Boşanmayalım!..
TÜİK’in, yani Türkiye İstatistik Kurumu’nun açıkladığı “boşanma” rakamları dikkatinizi çekti mi, bilmem.
Çekmediyse
arz edeyim:
2020’de
136 bin 570 olan boşanma sayısı 2021 yılında 174 bin 085’e çıktı.
Boşanmalar bir yılda, evet, sadece bir yılda, yaklaşık yüzde 27.5 oranında
arttı!..
TÜİK’in
açıkladığı “enflasyon rakamlarına” bazı kesimlerden itirazlar gelir malûm.
Bu
konuda itiraz yok!
“Boşanmaların”
memleketimizin birlik, beraberlik, huzur ve bekasını tehdit edecek kadar
süratli bir şekilde arttığını ortaya koyan rakamların “korkunç gerçeği” yansıttığı noktasında “galiba” hem fikiriz.
*
“Galiba”
dedim.
Zira…
Bazıları
da, af edersiniz, “Sevişirim evlenmem,
hamile kalırım doğurmam!” modunda.
Hatta
ve hatta, biz böyle “aile, aile, ille de
aile!” diye feryat ettikçe, “hemcinsler”
arasındaki “evliliklere” (!) dair
fotoğrafları gönderenler de oluyor.
Bir
filmin “hemcins olarak doğan”
yönetmenleri, hayli zamandır evli imiş…
Bunlar,
günün birinde boşanacak olurlarsa…
Kim
kimden “süresiz nafaka” isteyecek
acaba, aklımız ermez bu işlere!..
*
Malûm,
bugünlerde ağırlıklı olarak “ekonomideki
vaziyetleri” konuşuyoruz.
Ekonomi
elbette çok önemlidir, hane halkının gelir durumu, elde ettiği gelirle neleri
yapabildiği ve neleri yapamadığı elbette çok önemlidir.
Herkes
diyor ya, eski politikacılardan biri “Tencerenin
deviremeyeceği iktidar yoktur!” cümlesini sarf etmiş.
Ben
de…
Çok
mu iddialı gelecek bilmem, “Aile
krizinin yıkamayacağı devlet yoktur!” diyorum.
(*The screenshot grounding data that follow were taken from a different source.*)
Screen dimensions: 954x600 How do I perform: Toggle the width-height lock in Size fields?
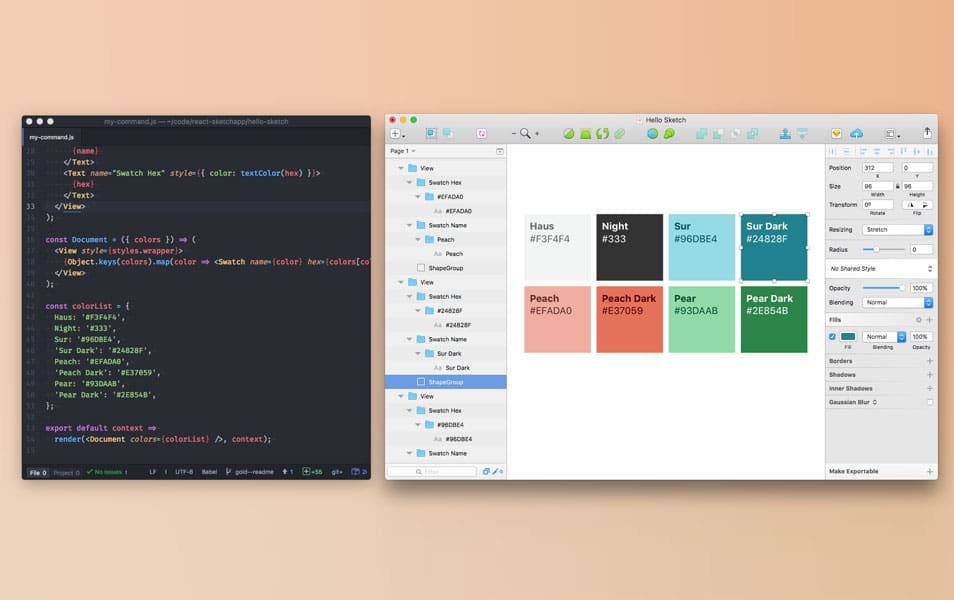(x=898, y=186)
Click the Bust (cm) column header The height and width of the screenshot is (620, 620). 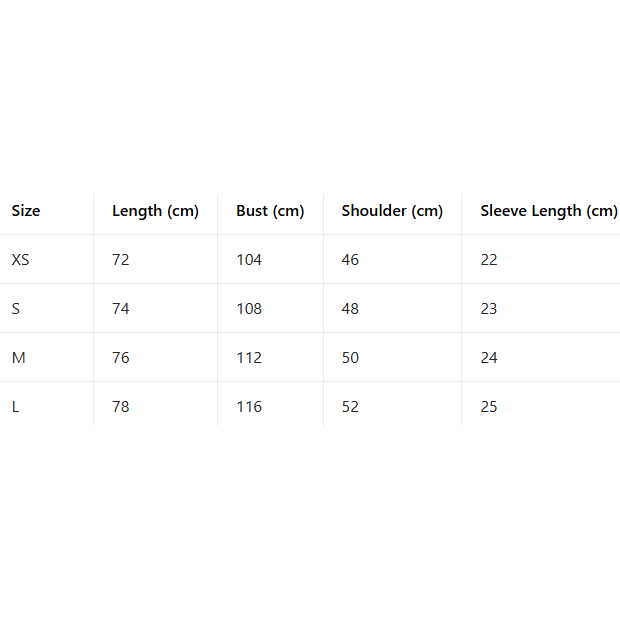click(x=270, y=211)
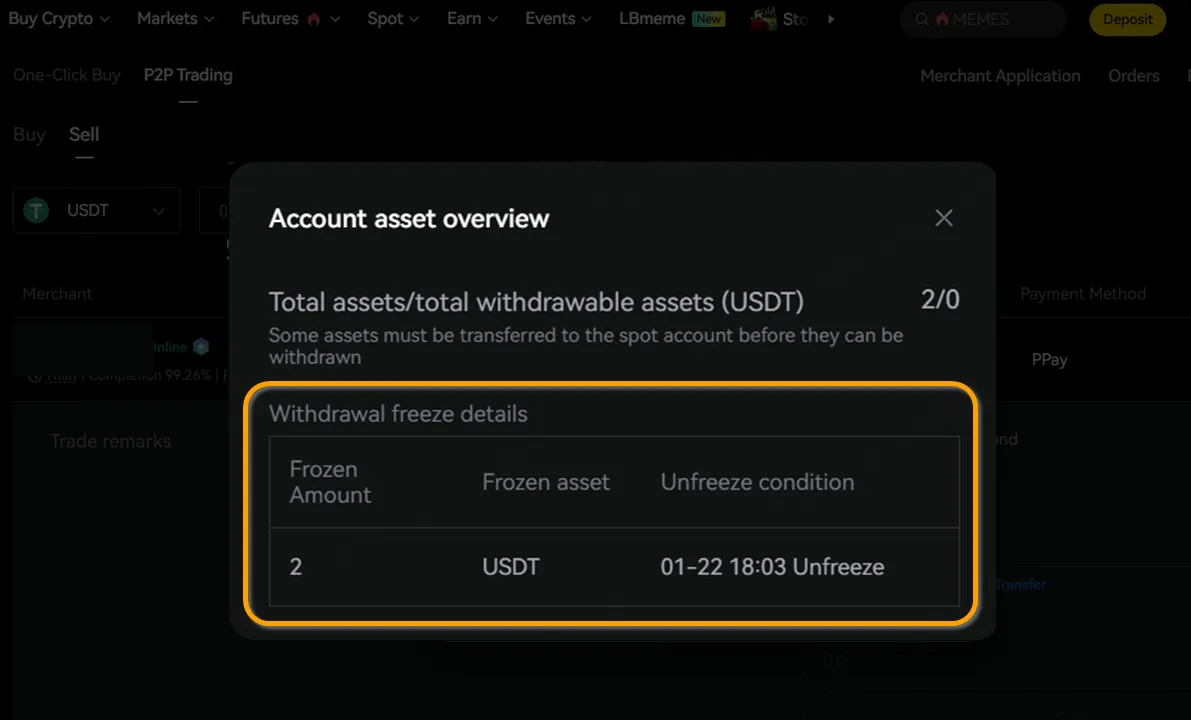Click the New badge beside LBmeme
Image resolution: width=1191 pixels, height=720 pixels.
(x=709, y=19)
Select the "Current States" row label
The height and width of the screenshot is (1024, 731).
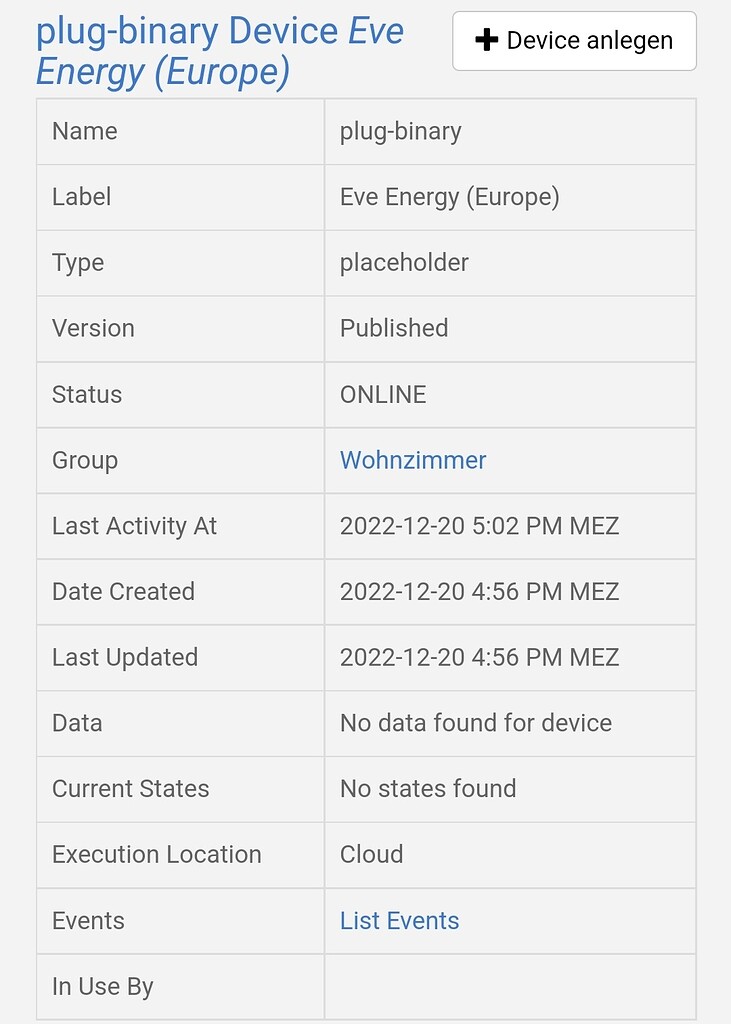(130, 789)
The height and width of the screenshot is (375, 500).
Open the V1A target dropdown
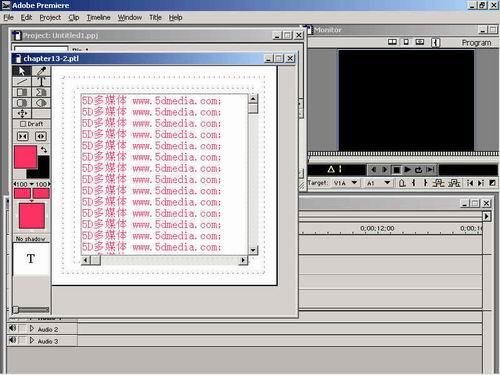pos(354,183)
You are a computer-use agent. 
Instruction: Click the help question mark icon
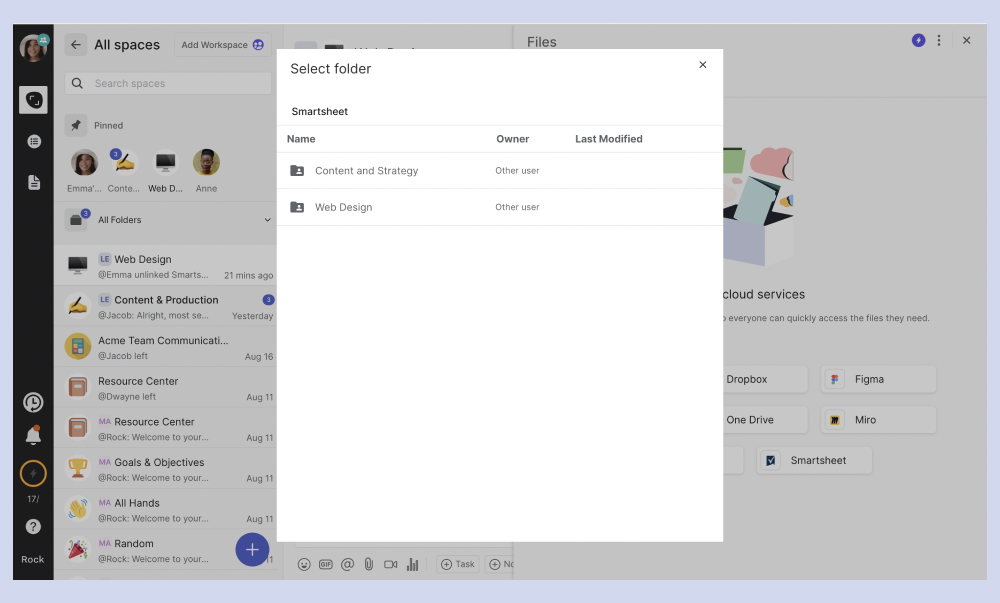(x=33, y=526)
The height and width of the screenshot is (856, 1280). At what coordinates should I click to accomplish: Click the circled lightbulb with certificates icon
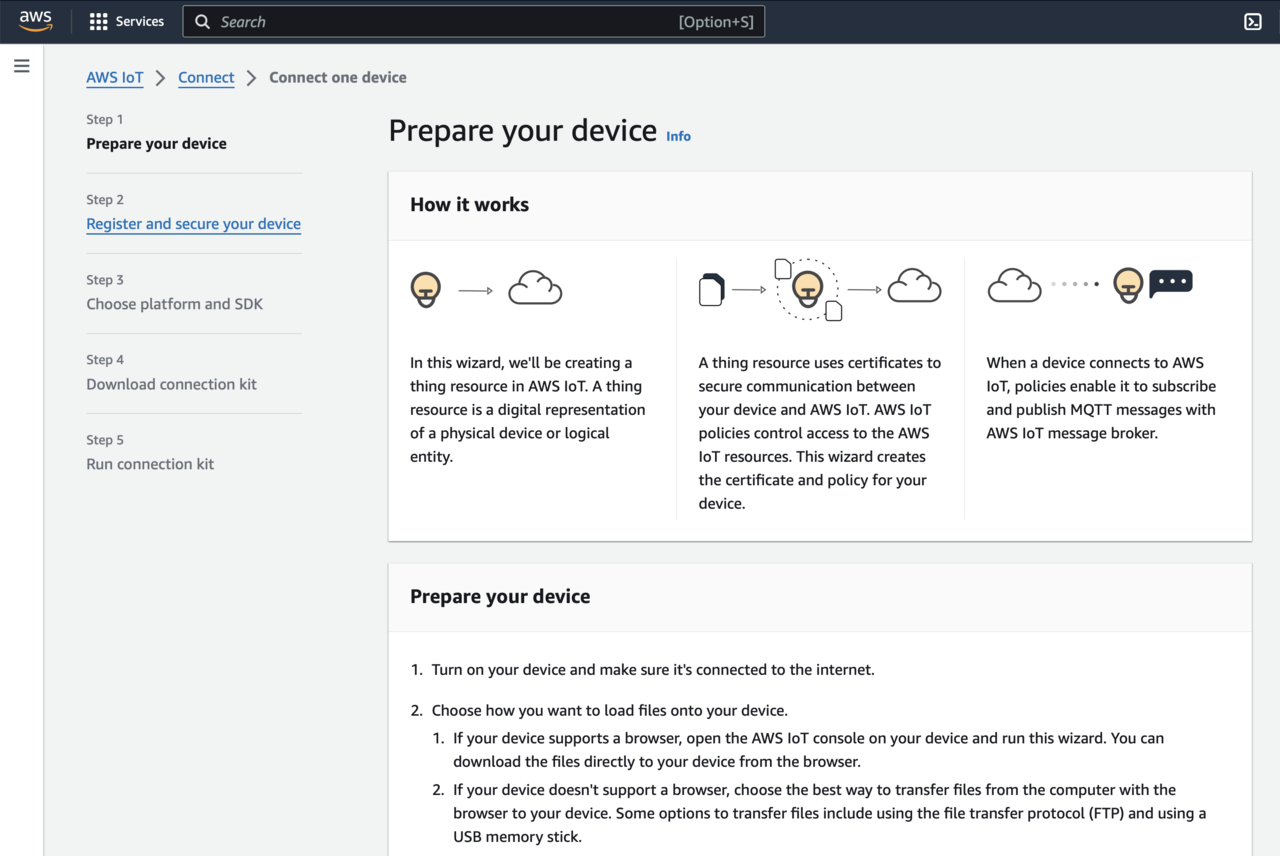[807, 289]
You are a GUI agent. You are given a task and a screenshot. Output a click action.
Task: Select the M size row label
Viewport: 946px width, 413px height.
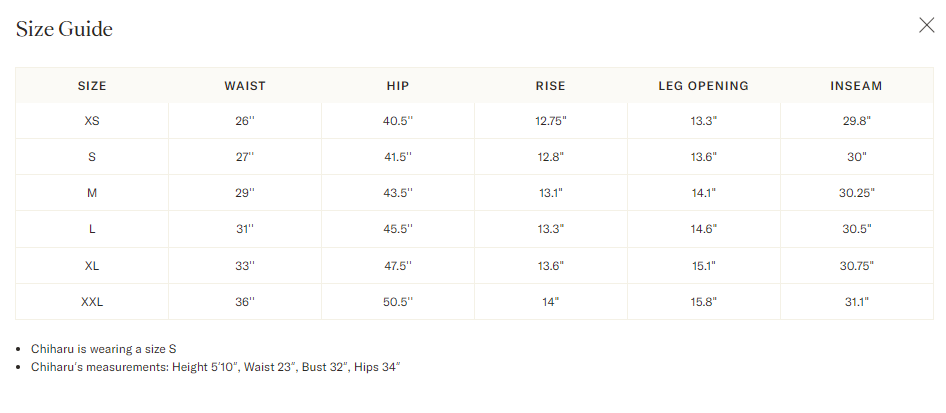(92, 193)
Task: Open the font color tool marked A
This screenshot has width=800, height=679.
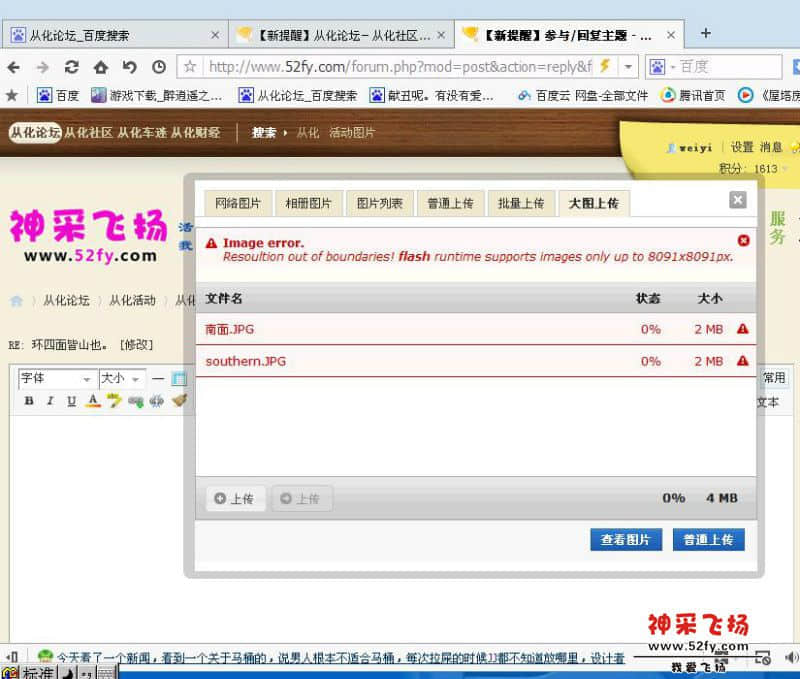Action: pyautogui.click(x=93, y=400)
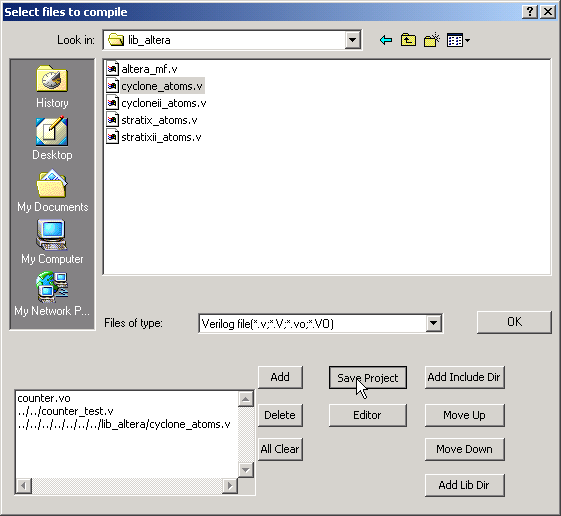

“İlle de para olsun, ister çamurdan
olsun!” dünyasında bu söylediğimin, pek de dikkate
alınacağını zannetmiyorum.
Toplum
olarak bu meseleye çok önem atfediyor olsaydık, yangın bacayı sarana kadar
beklemez, hatta ve hatta bacayı sarmışken, böyle, “langıdı lanlan, langıdı lanlan, samsak döveci, gümbüdü gümbam gümbam
gümbam ebegümeci” diye kıç
atmaztık!..
AVM’de
“cihaz indirimi” var diye de,
birbirimizi ezmez, ele güne rezil, kepaze olmazdık!
*
Diyeceksiniz
ki, her yer mi böyle?
Yok,
şükür değil…
Amma
velâkin, boşanmaların bir yıl içinde yaklaşık yüzde 27.5 oranında artmış olması
da “Aman Allah’ım” dedirtmeyecek
gibi değil!
Bu
tabloya bir de, “boşanan sayısındaki
artış oranının”, “evlenen sayısındaki artış oranını
neredeyse ikiye katladığını” ekleyin.
“Ailede
erozyon” tablosu yani!..
Bilmem
sizin için ne kadar sakıncalıdır;
“Evlilik yaşı da gittikçe yükseliyormuş”
resmi rakamlara göre.
Erkeklerde
bir yıl içinde 27.9’dan 28.1’e çıkmış
ortalama ilk evlenme yaşı, kadınlardaysa 25.1’den 25.4’e.
Bir
yıllık artışları sakın ola ki az görmeyin, bu hızla giderse ortalamada 30’u
bulacağız kısa süre sonra.
30!..
İlk
dedelik ve ilk büyükannelik yaş ortalaması “60”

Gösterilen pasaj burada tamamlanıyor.